#### [PROVIDED PASSAGE]
§ §

Mr. Conway’s critical tweets seemed to particularly get under Mr. Trump’s skin. When Mr. Trump was president and his tweets still dictated news cycles, their testy exchanges helped elevate the Conway drama in a White House that often revolved around personalities and personal disputes. Mr. Trump once logged onto Twitter to refer to Mr. Conway as a “stone cold LOSER & husband from hell!” and railed against him as someone who was “VERY jealous of his wife’s success.”
Mr. Conway has long dismissed the idea that he somehow capitalized off his wife’s reputation and has said that in the course of a long marriage, it is hard to separate out which partner is responsible for the other’s fortune or fame. He has told friends that he felt he had no option but to put everything on the line to fight Mr. Trump, motivated at least in part by a sense of guilt by association.
“The way we structured our lives before the campaign, it enabled her to build her business so she could become the campaign manager,” Mr. Conway, who was previously a partner at the law firm Wachtell, Lipton, Rosen & Katz, said in an interview in 2019. “I helped in ways that enabled her to go off and be the campaign manager, and go off to the White House in the spring of 2017.”
The couple has four children. When Ms. Conway finally left the White House in August 2020, she said it was to spend more time with her teenage children. “For now, and for my beloved children, it will be less drama, more mama,” she said.
In her memoir, “Here’s the Deal,” released last year, Ms. Conway wrote that the public spectacle of her marriage prompted Ivanka Trump, Mr. Trump’s eldest daughter, to at one point hand her a Post-it note with “the names of two local doctors who specialized in couples therapy.”
“After I showed George the names, he rejected one and said a halfhearted ‘OK’ to the other while looking at his phone,” Ms. Conway wrote. “We never went.”
In her book, she also accused George of being taken in by the attention and said he was essentially “cheating by tweeting.”

§ §

#### [SOURCE INFORMATION]
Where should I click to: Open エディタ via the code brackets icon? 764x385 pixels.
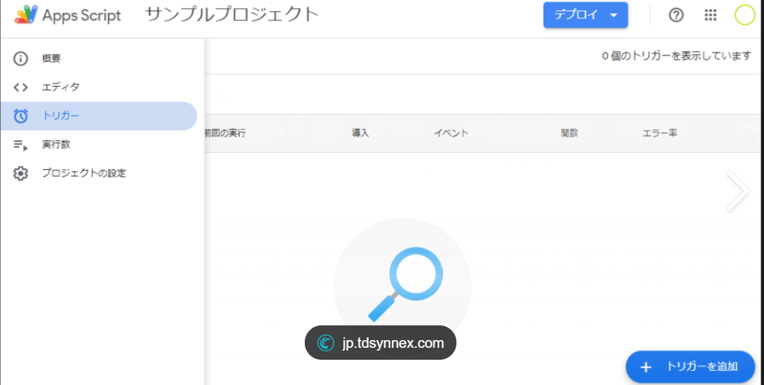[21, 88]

§ §

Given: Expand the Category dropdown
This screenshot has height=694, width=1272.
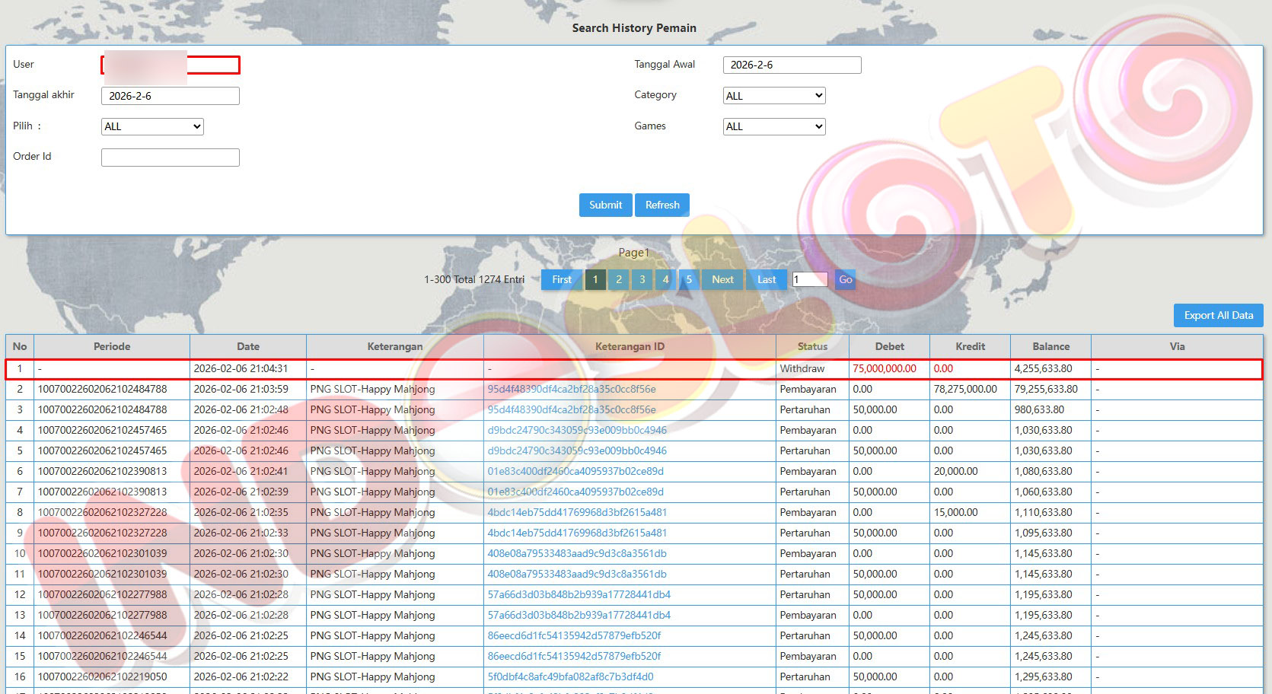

§ §

#### [WHAT YOU ARE ASKED TO DO]
Restate the passage about the Conway marriage, starting with "Mr. Conway’s critical" and going on through "guilt by association.", and substitute "envious" for "jealous".

#### [TASK RESULT]
Mr. Conway’s critical tweets seemed to particularly get under Mr. Trump’s skin. When Mr. Trump was president and his tweets still dictated news cycles, their testy exchanges helped elevate the Conway drama in a White House that often revolved around personalities and personal disputes. Mr. Trump once logged onto Twitter to refer to Mr. Conway as a “stone cold LOSER & husband from hell!” and railed against him as someone who was “VERY envious of his wife’s success.”
Mr. Conway has long dismissed the idea that he somehow capitalized off his wife’s reputation and has said that in the course of a long marriage, it is hard to separate out which partner is responsible for the other’s fortune or fame. He has told friends that he felt he had no option but to put everything on the line to fight Mr. Trump, motivated at least in part by a sense of guilt by association.